» Vereiste werkzaamheden: Zoek in het onderstaande materiaal alle regels waarin de tekenreeks "height" voorkomt. Neem die regels ongewijzigd over.
··· Fragmenten uit materiaal ···
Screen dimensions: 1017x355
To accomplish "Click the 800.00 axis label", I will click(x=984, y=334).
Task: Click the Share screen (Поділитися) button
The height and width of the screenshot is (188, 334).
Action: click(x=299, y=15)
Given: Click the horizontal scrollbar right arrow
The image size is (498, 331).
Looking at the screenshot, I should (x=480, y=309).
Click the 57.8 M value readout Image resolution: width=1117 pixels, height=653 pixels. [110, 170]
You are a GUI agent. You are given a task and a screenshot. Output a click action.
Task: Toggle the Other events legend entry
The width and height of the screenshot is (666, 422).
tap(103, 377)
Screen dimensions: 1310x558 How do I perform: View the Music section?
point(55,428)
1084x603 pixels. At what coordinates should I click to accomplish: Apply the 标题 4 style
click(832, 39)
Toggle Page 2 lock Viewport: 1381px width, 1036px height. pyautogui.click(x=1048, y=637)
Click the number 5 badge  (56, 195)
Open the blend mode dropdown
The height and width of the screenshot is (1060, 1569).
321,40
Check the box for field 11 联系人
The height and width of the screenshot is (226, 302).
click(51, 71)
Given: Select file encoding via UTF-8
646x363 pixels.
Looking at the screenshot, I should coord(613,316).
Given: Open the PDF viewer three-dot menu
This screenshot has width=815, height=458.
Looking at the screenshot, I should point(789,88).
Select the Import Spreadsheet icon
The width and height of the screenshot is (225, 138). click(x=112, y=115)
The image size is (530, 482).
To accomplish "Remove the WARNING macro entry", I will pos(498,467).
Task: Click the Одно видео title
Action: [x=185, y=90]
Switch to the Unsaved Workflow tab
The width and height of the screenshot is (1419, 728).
···
» Uitwerking opdracht:
The height and width of the screenshot is (188, 334).
Click the 57.8 M value readout Image resolution: width=1117 pixels, height=653 pixels. [110, 170]
The width and height of the screenshot is (666, 422).
Toggle Page 2 lock Viewport: 1381px width, 1036px height. pyautogui.click(x=1048, y=637)
The height and width of the screenshot is (1060, 1569).
The height and width of the screenshot is (226, 302).
This screenshot has width=815, height=458.
The width and height of the screenshot is (225, 138). click(x=112, y=115)
The width and height of the screenshot is (1419, 728).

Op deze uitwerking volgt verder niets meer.